What to produce >> Could you pull out the lines of the listing below word for word, beginning with its very first line and stopping after the line that contains "Action: click(17, 33)", with both of those lines included?

....

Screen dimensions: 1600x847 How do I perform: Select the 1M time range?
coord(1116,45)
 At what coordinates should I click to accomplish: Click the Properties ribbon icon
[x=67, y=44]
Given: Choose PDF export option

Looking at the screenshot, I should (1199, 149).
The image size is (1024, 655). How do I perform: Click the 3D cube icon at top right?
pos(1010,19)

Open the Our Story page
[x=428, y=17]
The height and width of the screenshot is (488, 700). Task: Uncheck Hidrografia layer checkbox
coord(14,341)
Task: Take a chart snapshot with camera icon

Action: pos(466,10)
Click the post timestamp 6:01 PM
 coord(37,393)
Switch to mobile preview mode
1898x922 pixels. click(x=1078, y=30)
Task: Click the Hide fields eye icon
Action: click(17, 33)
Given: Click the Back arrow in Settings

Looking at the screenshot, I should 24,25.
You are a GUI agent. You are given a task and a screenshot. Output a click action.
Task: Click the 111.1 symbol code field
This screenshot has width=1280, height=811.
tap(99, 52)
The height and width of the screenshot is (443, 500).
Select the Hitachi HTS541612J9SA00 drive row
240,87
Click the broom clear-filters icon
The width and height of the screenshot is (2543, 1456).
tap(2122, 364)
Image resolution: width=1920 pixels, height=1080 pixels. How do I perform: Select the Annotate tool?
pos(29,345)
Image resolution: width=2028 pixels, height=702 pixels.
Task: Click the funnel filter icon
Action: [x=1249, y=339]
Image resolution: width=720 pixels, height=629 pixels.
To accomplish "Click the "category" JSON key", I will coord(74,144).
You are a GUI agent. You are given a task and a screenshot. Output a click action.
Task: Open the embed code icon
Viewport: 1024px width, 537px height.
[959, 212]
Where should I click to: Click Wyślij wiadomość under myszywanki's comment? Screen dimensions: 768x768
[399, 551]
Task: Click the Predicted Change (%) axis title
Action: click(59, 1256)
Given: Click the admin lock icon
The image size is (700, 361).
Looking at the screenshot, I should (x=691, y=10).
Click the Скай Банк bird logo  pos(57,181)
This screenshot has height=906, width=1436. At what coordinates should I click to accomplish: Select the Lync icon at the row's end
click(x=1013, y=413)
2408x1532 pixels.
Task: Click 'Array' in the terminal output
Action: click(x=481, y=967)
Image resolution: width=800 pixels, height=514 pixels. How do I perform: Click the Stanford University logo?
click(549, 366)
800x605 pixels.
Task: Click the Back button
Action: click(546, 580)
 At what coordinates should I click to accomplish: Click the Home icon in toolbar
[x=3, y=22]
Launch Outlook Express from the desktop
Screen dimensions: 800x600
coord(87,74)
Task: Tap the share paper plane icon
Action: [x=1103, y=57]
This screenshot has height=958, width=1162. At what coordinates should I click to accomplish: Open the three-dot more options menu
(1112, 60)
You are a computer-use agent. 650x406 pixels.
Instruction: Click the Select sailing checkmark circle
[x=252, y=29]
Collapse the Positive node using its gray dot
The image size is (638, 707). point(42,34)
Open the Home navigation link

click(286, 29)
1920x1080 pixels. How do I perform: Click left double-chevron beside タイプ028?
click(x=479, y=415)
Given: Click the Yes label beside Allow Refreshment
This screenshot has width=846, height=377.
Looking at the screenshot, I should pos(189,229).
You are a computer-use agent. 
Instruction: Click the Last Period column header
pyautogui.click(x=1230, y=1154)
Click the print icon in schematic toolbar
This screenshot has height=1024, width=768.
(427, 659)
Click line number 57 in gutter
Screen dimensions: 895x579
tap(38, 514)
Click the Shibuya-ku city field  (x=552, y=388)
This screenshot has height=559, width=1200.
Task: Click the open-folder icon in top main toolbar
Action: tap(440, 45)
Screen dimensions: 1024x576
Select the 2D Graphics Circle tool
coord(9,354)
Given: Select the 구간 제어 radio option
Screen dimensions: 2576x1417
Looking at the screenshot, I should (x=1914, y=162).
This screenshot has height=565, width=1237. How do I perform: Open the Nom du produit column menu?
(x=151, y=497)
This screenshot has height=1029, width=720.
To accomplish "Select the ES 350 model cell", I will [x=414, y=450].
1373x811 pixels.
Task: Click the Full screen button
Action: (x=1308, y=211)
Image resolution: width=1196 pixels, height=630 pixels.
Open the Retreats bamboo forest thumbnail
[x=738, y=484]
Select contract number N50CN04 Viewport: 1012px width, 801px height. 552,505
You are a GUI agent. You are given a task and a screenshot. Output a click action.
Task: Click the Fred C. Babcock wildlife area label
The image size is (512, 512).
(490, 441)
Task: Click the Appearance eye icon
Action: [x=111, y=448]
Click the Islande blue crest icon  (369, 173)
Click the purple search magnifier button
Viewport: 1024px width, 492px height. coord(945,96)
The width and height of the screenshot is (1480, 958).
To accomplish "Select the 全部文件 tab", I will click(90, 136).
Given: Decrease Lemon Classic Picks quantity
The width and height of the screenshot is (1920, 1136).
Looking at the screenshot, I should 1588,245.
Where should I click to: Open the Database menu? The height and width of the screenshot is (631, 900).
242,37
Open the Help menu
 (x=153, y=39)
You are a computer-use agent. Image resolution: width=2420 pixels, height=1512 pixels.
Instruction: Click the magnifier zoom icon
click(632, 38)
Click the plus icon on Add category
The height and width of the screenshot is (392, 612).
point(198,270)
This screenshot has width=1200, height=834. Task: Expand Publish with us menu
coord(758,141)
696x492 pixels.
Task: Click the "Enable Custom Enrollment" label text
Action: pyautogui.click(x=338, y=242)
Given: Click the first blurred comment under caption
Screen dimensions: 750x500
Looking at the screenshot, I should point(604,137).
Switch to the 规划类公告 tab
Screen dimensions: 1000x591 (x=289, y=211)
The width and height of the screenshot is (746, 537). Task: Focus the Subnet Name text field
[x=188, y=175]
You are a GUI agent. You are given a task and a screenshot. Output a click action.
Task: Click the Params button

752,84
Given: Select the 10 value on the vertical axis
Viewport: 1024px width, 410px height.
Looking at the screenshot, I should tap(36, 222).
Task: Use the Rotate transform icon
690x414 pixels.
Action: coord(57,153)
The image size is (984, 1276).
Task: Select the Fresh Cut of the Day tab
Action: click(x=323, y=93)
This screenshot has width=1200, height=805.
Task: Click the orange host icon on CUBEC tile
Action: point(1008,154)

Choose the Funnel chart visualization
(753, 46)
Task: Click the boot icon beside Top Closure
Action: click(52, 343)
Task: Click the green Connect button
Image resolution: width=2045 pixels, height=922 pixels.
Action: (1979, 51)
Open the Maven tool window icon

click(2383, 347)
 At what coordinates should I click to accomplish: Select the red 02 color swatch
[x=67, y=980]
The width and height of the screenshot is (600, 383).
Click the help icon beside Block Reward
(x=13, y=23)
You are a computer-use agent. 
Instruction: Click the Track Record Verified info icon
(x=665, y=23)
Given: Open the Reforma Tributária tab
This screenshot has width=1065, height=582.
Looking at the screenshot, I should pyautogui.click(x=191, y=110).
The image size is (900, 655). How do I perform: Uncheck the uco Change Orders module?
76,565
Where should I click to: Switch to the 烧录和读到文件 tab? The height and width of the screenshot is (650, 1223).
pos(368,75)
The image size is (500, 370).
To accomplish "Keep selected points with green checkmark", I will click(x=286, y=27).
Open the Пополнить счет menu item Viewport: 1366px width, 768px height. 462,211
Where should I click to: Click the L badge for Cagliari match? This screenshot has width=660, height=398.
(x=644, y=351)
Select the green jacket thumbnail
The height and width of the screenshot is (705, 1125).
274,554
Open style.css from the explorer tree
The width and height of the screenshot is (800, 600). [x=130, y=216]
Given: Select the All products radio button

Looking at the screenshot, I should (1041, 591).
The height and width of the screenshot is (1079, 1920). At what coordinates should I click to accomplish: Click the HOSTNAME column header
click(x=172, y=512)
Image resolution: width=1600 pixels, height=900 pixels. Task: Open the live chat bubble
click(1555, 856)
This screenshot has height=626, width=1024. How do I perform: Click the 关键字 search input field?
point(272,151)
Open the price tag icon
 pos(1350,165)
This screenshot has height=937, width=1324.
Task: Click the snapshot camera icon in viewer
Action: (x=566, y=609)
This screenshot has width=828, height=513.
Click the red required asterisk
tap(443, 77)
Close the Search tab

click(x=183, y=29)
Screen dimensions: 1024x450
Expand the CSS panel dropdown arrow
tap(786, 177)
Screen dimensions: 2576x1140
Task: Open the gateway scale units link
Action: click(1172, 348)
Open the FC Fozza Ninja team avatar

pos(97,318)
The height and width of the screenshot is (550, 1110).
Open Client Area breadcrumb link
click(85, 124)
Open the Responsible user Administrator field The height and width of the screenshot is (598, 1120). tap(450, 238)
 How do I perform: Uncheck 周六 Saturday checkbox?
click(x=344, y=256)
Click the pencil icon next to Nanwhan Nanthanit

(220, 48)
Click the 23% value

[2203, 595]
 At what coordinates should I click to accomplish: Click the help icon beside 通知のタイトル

....

Response >>
Screen dimensions: 1600x847 How do I perform: Select the 1M time range?
coord(1116,45)
 At what coordinates should I click to accomplish: Click the Properties ribbon icon
[x=67, y=44]
Given: Choose PDF export option

Looking at the screenshot, I should (1199, 149).
The image size is (1024, 655). How do I perform: Click the 3D cube icon at top right?
pos(1010,19)

Open the Our Story page
[x=428, y=17]
The height and width of the screenshot is (488, 700). Task: Uncheck Hidrografia layer checkbox
coord(14,341)
Task: Take a chart snapshot with camera icon

Action: pos(466,10)
Click the post timestamp 6:01 PM
 coord(37,393)
Switch to mobile preview mode
1898x922 pixels. click(x=1078, y=30)
Task: Click the Hide fields eye icon
Action: click(17, 33)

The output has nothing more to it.